An improved modelling chain for bias-adjusted high-resolution climate and hydrological projections for Norway

Shaochun Huang, Wai Kwok Wong, Andreas Dobler, Sigrid Jørgensen Bakke, Stein Beldring, Ingjerd Haddeland, Hans Olav Hygen, Tyge Løvset, Stephanie Mayer, Kjetil Melvold, Irene Brox Nilsen, Gusong Ruan, Silje Lund Sørland, and Anita Verpe Dyrrdal

Abstract. About every 10 years, the Norwegian Centre for Climate Services publishes a national climate assessment report, presenting the updated historical climate change and climate projections towards the end of this century. This paper documents the model experiment used to generate high-resolution climate and hydrological projections for the new climate assessment report published in October 2025. The model experiment follows the standard modelling chain for hydrological impact assessment, i.e., climate model selection – downscaling and bias adjustment – hydrological modelling. However, compared with the model experiment for the climate assessment report published in 2015, all modelling components have been improved in terms of data availability, data quality and methodology. Specifically, a large climate model ensemble was available and new criteria were developed to select tailored climate projections for Norway. Two bias-adjustment methods (one univariate and one multivariate) were applied to account for the uncertainty of method choice. The hydrological modelling was improved by implementing a physically-based Penman-Monteith method for evaporation and a glacier model accounting for glacier retreat under climate change scenarios.
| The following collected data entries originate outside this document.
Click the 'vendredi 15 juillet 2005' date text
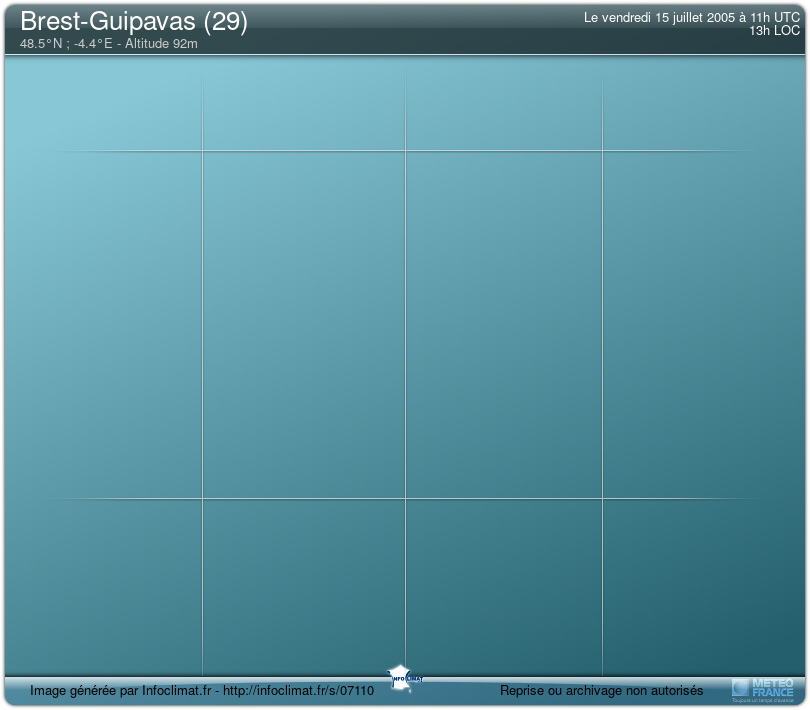(660, 18)
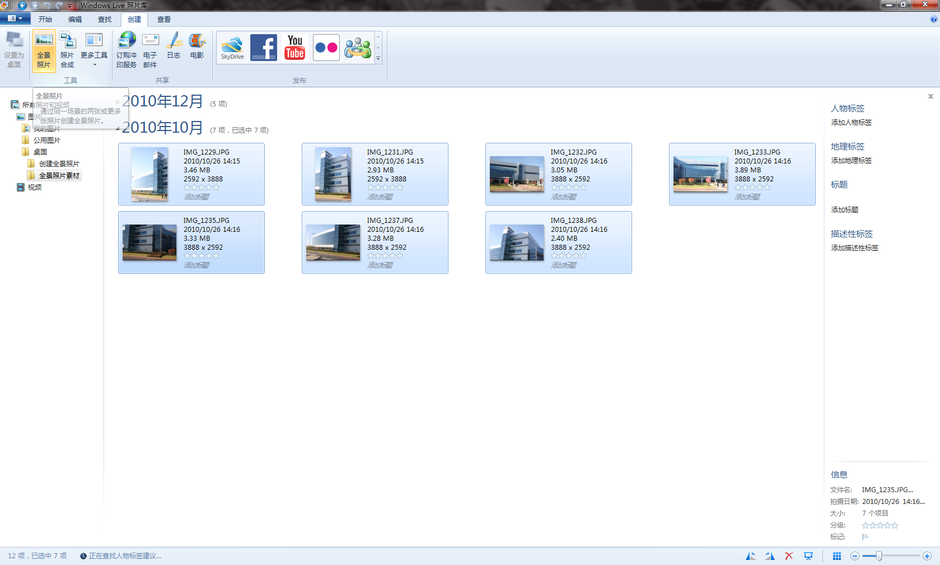The height and width of the screenshot is (565, 940).
Task: Rotate photos left in the status bar
Action: [750, 556]
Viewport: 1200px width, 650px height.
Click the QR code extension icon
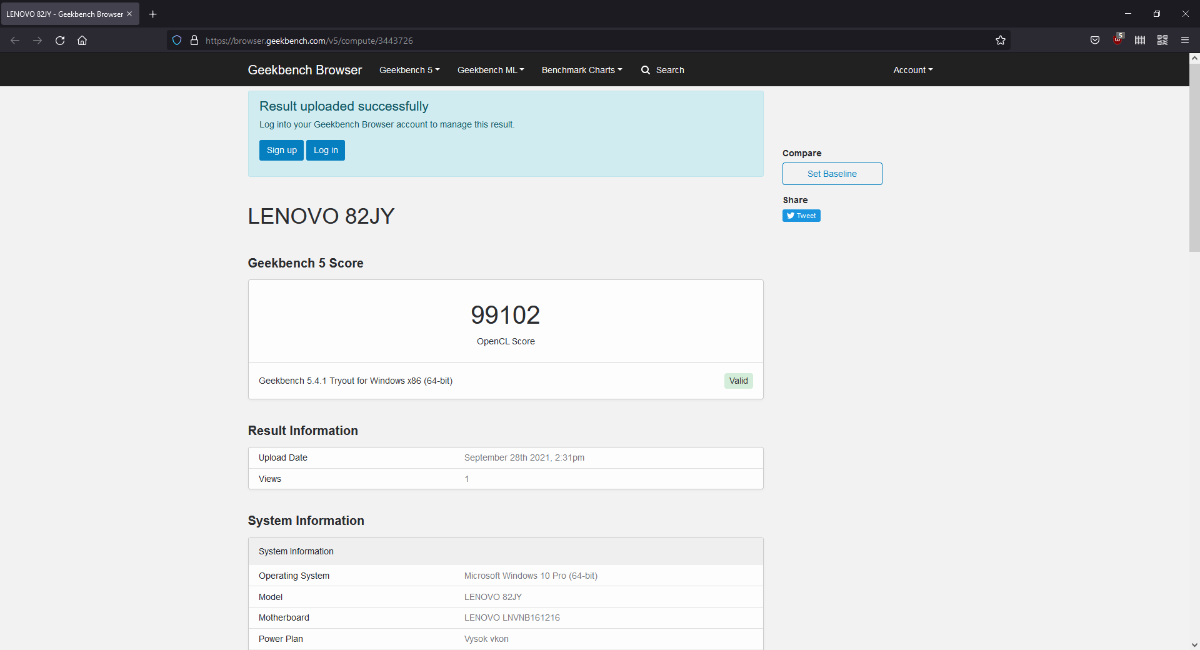[x=1162, y=40]
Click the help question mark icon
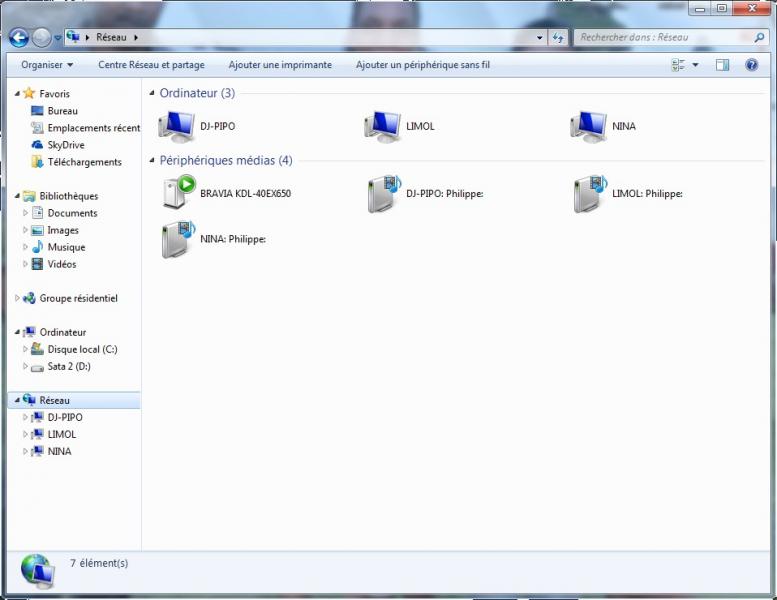The height and width of the screenshot is (600, 777). point(751,65)

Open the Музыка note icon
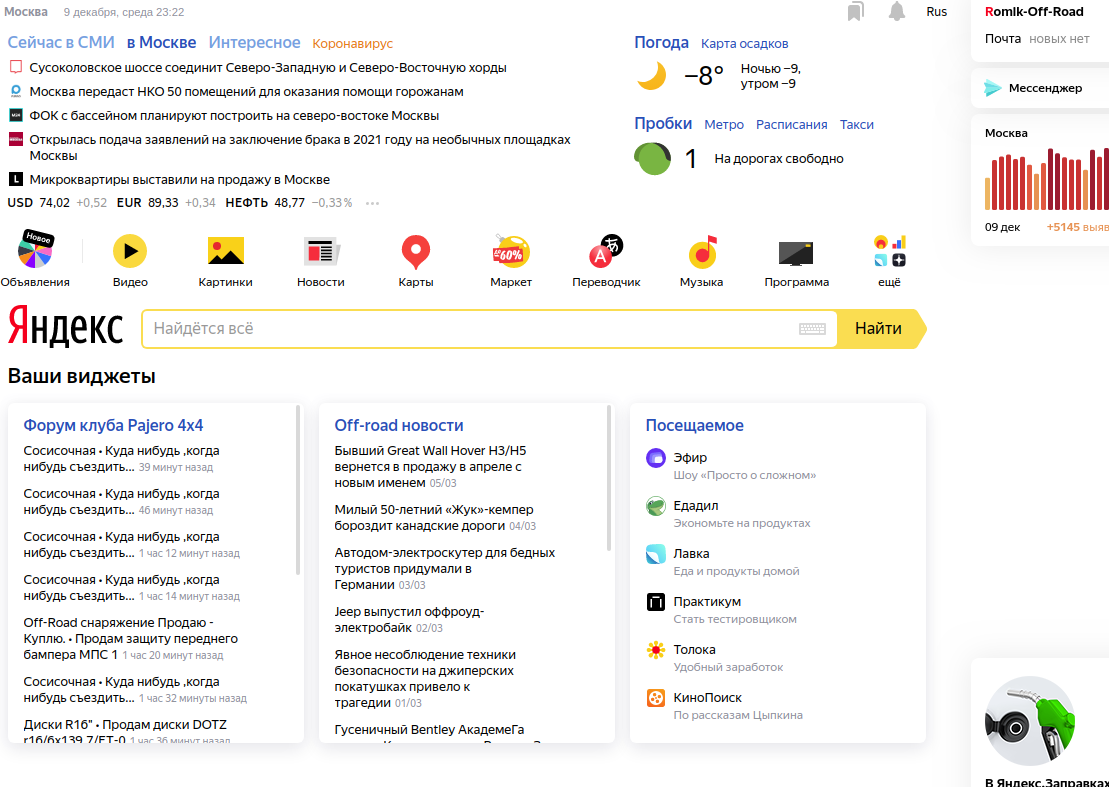click(x=702, y=251)
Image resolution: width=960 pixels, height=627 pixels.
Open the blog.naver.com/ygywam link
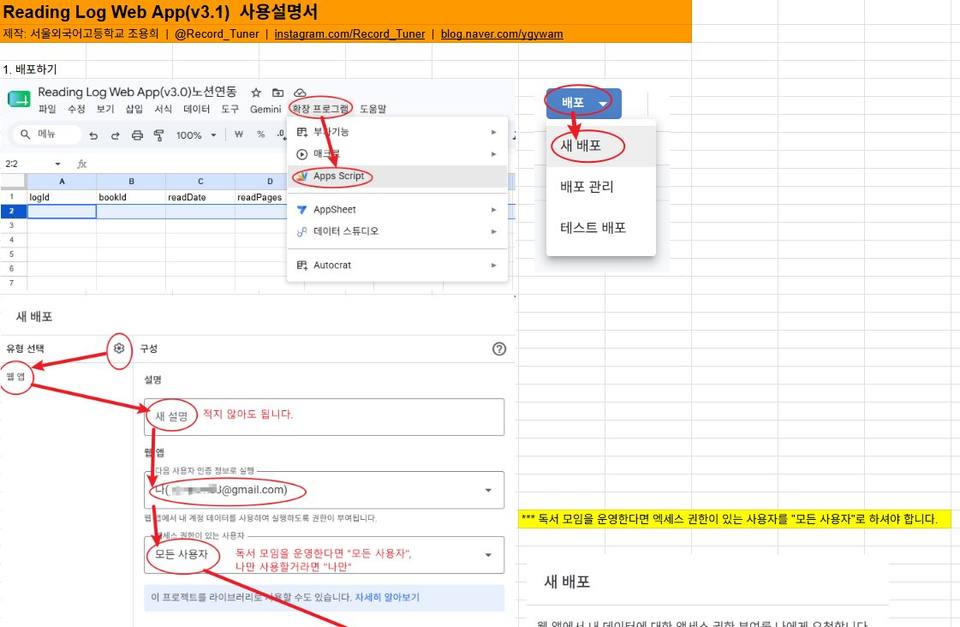[x=502, y=34]
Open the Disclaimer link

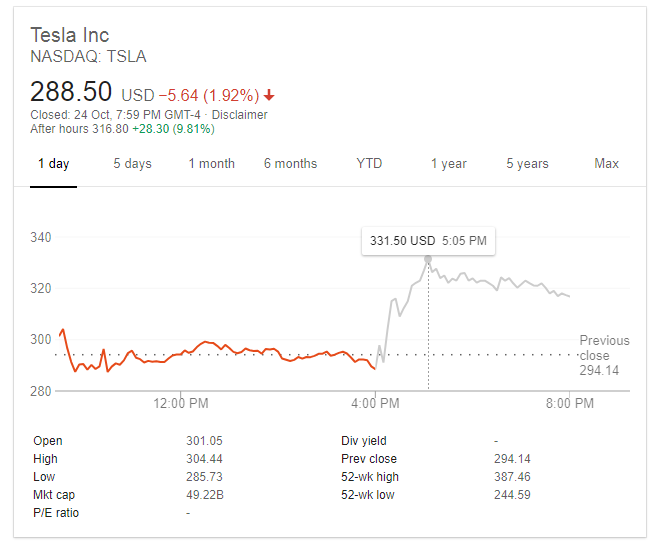[240, 115]
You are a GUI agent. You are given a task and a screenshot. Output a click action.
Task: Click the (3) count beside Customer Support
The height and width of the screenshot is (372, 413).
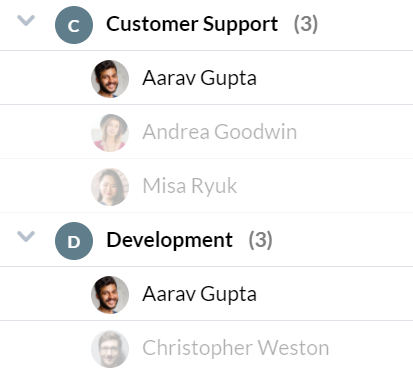tap(306, 24)
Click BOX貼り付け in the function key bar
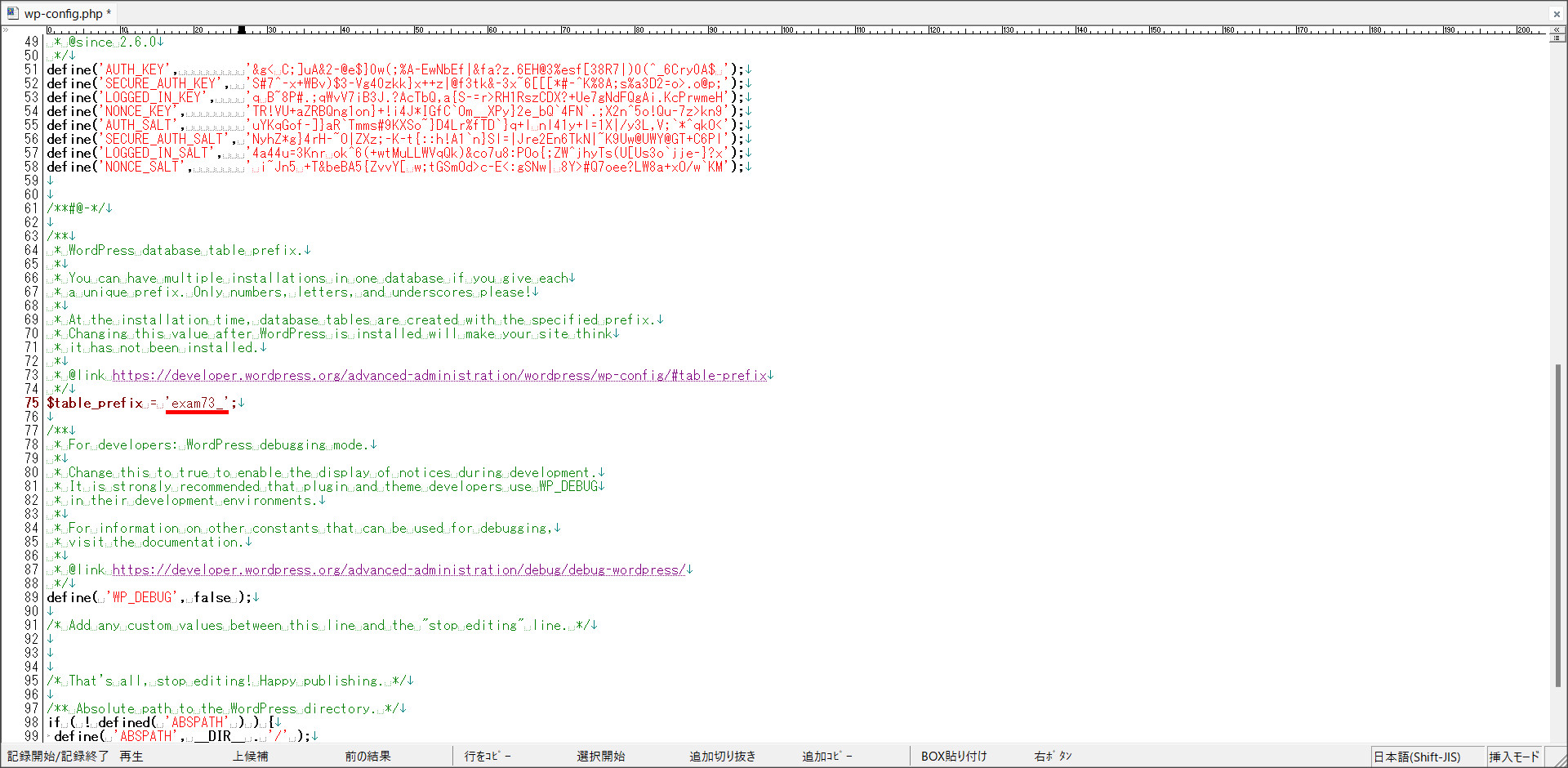1568x768 pixels. (x=954, y=757)
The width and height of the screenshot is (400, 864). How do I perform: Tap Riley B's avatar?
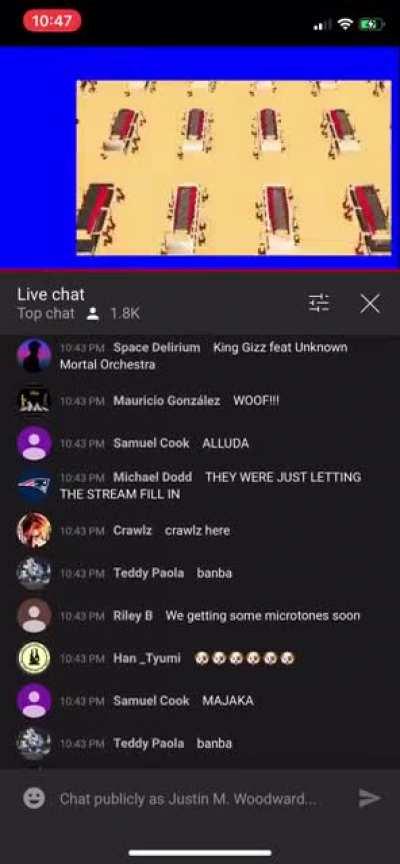coord(34,615)
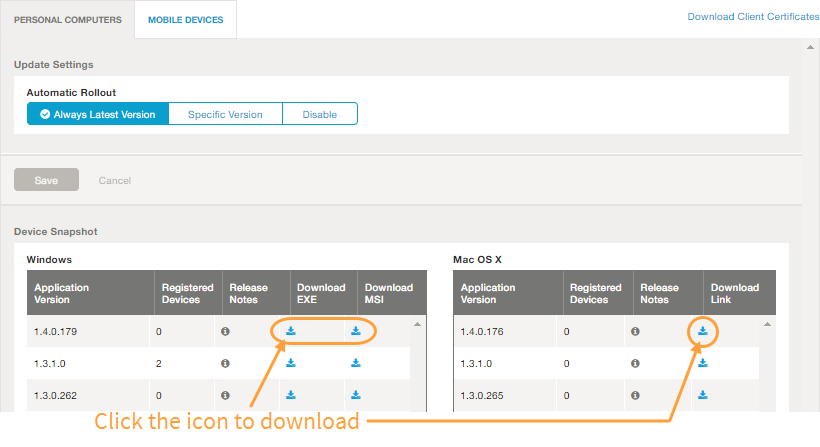Download Mac OS X version 1.3.0.265
Screen dimensions: 820x447
click(x=703, y=395)
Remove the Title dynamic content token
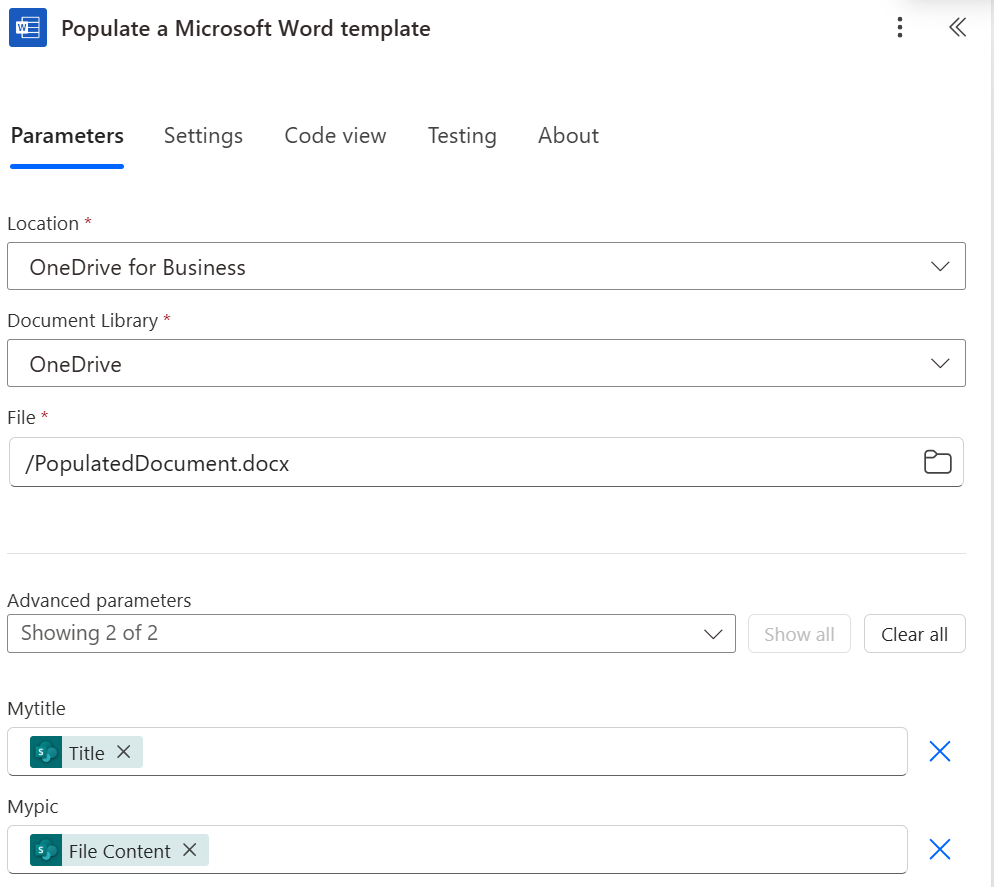 (122, 752)
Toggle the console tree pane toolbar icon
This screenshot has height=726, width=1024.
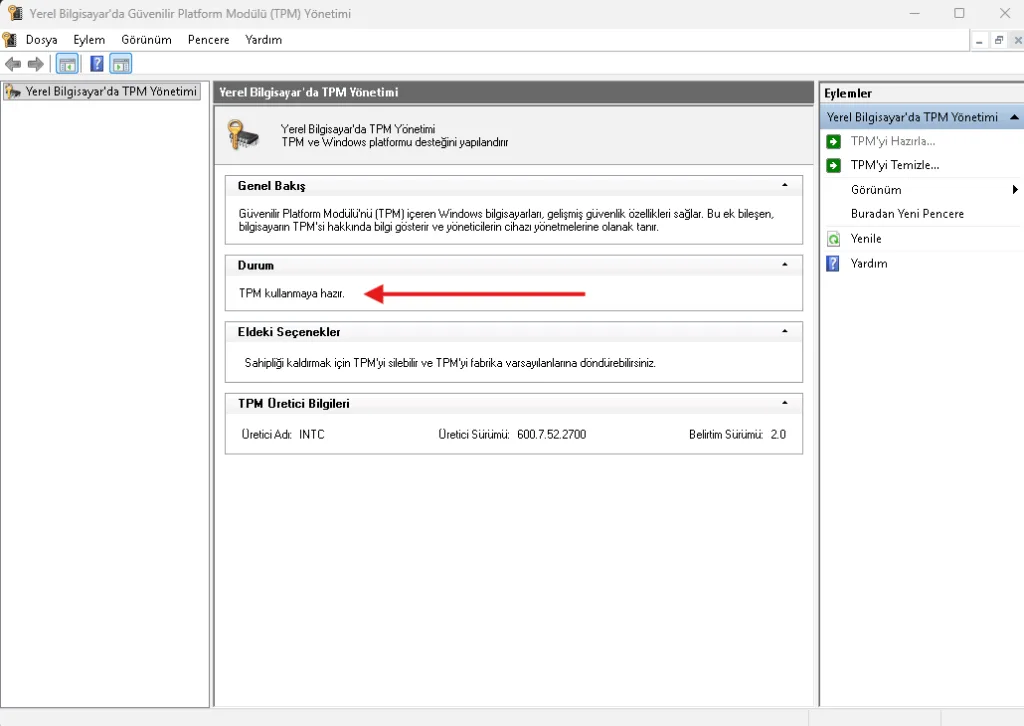tap(67, 64)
Besides model description, this paper elaborates the effects of different bias-adjustment methods and the contribution of climate models and bias-adjustment methods to the uncertainty of climate and hydrological projections under the RCP4.5 scenario as examples. The results show that the two bias-adjustment methods can contribute larger uncertainty to seasonal projections than climate models. The multivariate bias-adjustment method improves hydrological simulations, especially in the reference period, but cannot conserve climate change signals of the original climate projections. The dataset generated by the presented modelling chain provides the most updated, comprehensive and detailed hydrometeorological projections for mainland Norway, serving as a knowledge base for climate change adaptation to decision makers at various administrative levels in Norway.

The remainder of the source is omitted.